US State equity funding coming to Junior mining stocks

  • We have received confirmation from a number of sources of companies being approached by US state officials.
  • The approaches appear to be preparing the way for US state funding to support smaller companies and their mining projects in Africa.
  • The US Senate doubled funding into OPIC the US ‘Overseas Private Investment Corporation’ to $60bn last year matching Chinese funding which was also doubled to $60bn into African markets.
  • The biggest change apart from the doubling in funding is the ability for OPIC to place equity funds as well as debt funding.
  • Reports indicate the US is also focusing the funding on resources projects to counter the threat of increasing Chinese control over new mines and mineral projects.


Radioactive waste hits major ex-China rare earth supply

  • Australian rare earths miner Lynas Corp’s operation could be struck after the company revealed it would not be able to comply with tough conditions imposed by the Malaysian government on its licence last year.
  • The primary source of rare earths outside of China could be halted on reports it could not meet the timeline to export radioactive waste imposed by the country’s Atomic Energy Licencing Board before September.
  • Lynas have appealing the “unachievable” decision to remove 450,000t of radioactive waste stockpiled at its processing plant by Sept. 2, when the company’s licence it up for renewal.
  • These conditions indicate the existence of a material uncertainty that may cast significant doubt about the consolidated entity’s ability to continue as an ongoing concern”, auditors Ernst & Young reported.
  • Government decision follows relentless attacks from environmental groups and local residents while the Lynas Advance Material Plant was under construction in 2012 on fears low-level radioactive waste could have on the health.
  • Ex-review committee minister Fuziah Salleh applauds the decision, adding “I am especially relieved that Lynas will have to remove its hazardous waste from Malaysia.
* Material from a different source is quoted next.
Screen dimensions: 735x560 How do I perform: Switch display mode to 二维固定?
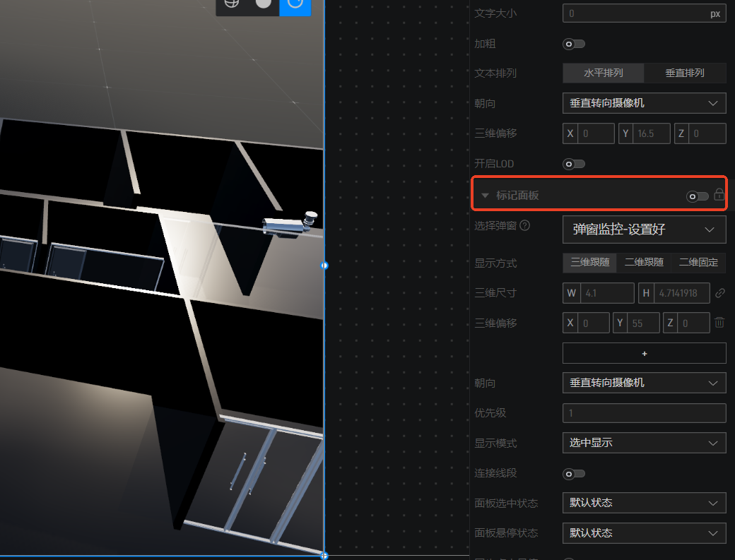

A responsible corporation would have made sure that its wastes have a realistic and safe disposal mechanism before commencing its operations to generate them”.
  • The tough operating conditions and fractious relationship with the government only serves to highlight the fragility of ex-China supply, with global investors and consumers looking to more reliable production from the likes of Mkango Resources’ advanced-stage rare earth project in Malawi.


Vanadium - StorEn Technologies aims to take on Tesla Powerwall with modified Vanadium-flow battery

  • StorEn Technologies from Italy is looking to rival Tesla’s Powerwall.
  • The New York State Pollution Prevention Institute at the Rochester Institute of Technology are testing a StorEn battery to validate the technology, the testing programme could help StorEn raised funds for additional development.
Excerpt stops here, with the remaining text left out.